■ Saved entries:
* * * * * * *

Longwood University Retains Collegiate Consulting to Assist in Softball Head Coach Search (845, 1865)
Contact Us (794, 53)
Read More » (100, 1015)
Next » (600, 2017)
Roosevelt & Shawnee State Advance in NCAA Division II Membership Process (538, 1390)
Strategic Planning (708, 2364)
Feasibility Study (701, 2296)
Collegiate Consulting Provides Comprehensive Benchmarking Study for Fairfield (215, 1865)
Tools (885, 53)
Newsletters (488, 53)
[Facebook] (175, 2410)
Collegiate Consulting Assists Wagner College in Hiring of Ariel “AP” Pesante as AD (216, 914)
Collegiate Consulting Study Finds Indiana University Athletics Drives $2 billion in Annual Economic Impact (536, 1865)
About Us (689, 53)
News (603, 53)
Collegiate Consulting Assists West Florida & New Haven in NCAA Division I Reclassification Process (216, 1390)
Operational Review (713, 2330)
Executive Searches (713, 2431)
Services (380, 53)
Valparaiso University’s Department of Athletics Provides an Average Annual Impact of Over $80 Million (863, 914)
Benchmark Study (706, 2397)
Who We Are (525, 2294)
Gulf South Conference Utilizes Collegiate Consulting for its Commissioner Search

* * * * * * *

■ What you are asked to do:
Reproduce all the records, exactly and in full.

■ Exercise solution:
Longwood University Retains Collegiate Consulting to Assist in Softball Head Coach Search (845, 1865)
Contact Us (794, 53)
Read More » (100, 1015)
Next » (600, 2017)
Roosevelt & Shawnee State Advance in NCAA Division II Membership Process (538, 1390)
Strategic Planning (708, 2364)
Feasibility Study (701, 2296)
Collegiate Consulting Provides Comprehensive Benchmarking Study for Fairfield (215, 1865)
Tools (885, 53)
Newsletters (488, 53)
[Facebook] (175, 2410)
Collegiate Consulting Assists Wagner College in Hiring of Ariel “AP” Pesante as AD (216, 914)
Collegiate Consulting Study Finds Indiana University Athletics Drives $2 billion in Annual Economic Impact (536, 1865)
About Us (689, 53)
News (603, 53)
Collegiate Consulting Assists West Florida & New Haven in NCAA Division I Reclassification Process (216, 1390)
Operational Review (713, 2330)
Executive Searches (713, 2431)
Services (380, 53)
Valparaiso University’s Department of Athletics Provides an Average Annual Impact of Over $80 Million (863, 914)
Benchmark Study (706, 2397)
Who We Are (525, 2294)
Gulf South Conference Utilizes Collegiate Consulting for its Commissioner Search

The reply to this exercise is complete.